Questionado sobre uma integração militar com a América Latina para se contrapor aos Estados Unidos, Jungmann disse que constituir uma força autônoma de defesa com os vizinhos seria um “delírio”.
“Em primeiro lugar, a América do Sul é plural em termos ideológicos, culturais e políticos. Como vai produzir unidade entre o [Gabriel] Boric [presidente recém-eleito do Chile, de esquerda] e a Colômbia [presidida por Iván Duque Márquez, de direita]? Como vai fazer unidade entre Venezuela e Colômbia, rivais históricas? Entre Bolívia e Chile, que têm disputa de saída para o mar? Isso é uma estultice, não há base de diálogo para isso”, afirmou Jungmann.
“E em segundo lugar, se contrapor aos Estados Unidos em defesa? O orçamento militar americano é maior que os 15 países abaixo deles e é a maior potência nuclear do planeta. Não estou propondo que transforme o país num ‘yes, man’. Mas se contrapor é uma coisa tão arcaica, uma doença infantil do esquerdismo”, disse o ex-ministro, em referência ao temor da esquerda de um imperialismo americano.
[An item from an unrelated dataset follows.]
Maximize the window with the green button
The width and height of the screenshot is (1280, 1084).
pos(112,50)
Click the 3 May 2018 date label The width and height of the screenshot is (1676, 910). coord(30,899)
Por outro lado, Jungmann também criticou o que considera um papel “subserviente” aos Estados Unidos adotado no governo Bolsonaro. “Nós nos transformamos em parte da engrenagem diplomática dos Estados Unidos e o Brasil nunca foi isso. Embora reconhecendo as assimetrias que existem, que são absolutamente evidentes, o Brasil tem que procurar estabelecer uma relação nos fóruns multilaterais que vise à independência. Ter a capacidade de dizer não e as Forças Armadas ajudam nisso.”
Para Jungmann, uma integração com a Unasul deve envolver treinamentos, troca de informações e integração de cadeias produtivas, e não a criação de uma força autônoma contra os Estados Unidos. Para ele, em razão da disputa geopolítica entre Estados Unidos e China, o Brasil deve tirar vantagem sem aderir “acriticamente” a nenhum dos lados. “O nosso lado deve ser o Brasil.”